This is the type of news you'd expect in Europe, not the US, and it shows signs of a serious shift inside the world's largest fossil fuel consumer. It's not the tree-hugging arguments that are driving up wind power demand, but rather the soaring oil prices. Bringing wind power to the US electricity consumer as Xcel has done with its Windsource product will probably become the norm among utilities in states with RPS requirements, if it's not already.
Now, the bad news: unfortunately, the firm states in the article that it's not sure about adding more wind power to its portfolio because of soaring turbine prices. We've heard this before - and it's the old US energy policy chicken-or-egg quandary. Turbines are expensive because of raw material (steel) costs, yes, but also because there is a lack of competition in the market. There is a lack of competition in the market because it's risky for European suppliers to set up shop in the US. That risk is due to sporadic tax incentive support for wind.

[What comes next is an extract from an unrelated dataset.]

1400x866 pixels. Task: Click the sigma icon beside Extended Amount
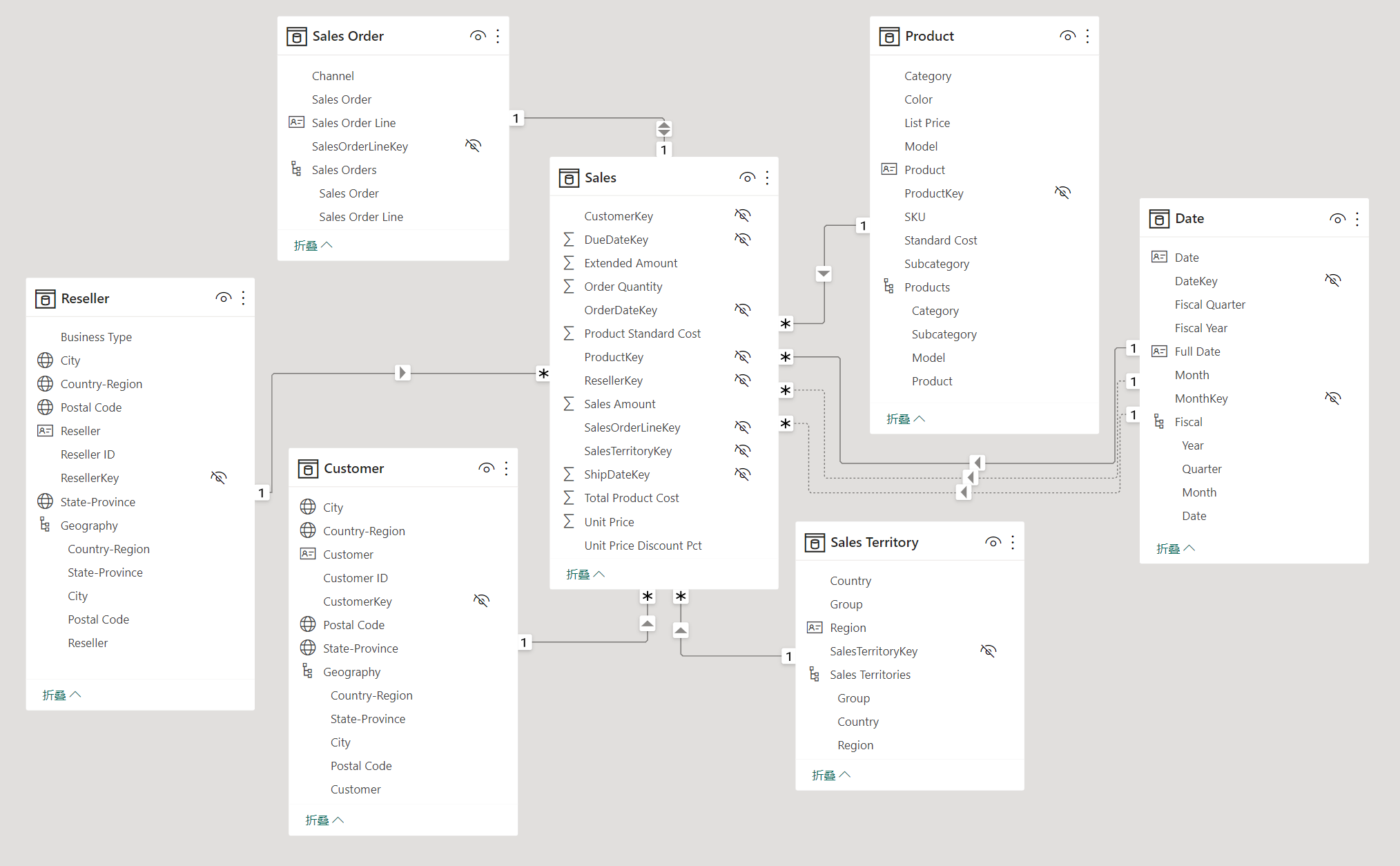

There will be more and more consumers clamoring for cheaper, cleaner renewable energy over the next 2-3 years as oil and gas remain expensive. Turbine suppliers seeing this demand should, to some degree, factor it into their risk assessment when deciding whether or not to enter the US - popular and political momentum is building for a long term renewable incentive. As is, wind loses out on an early opportunity here to leverage its cost advantage.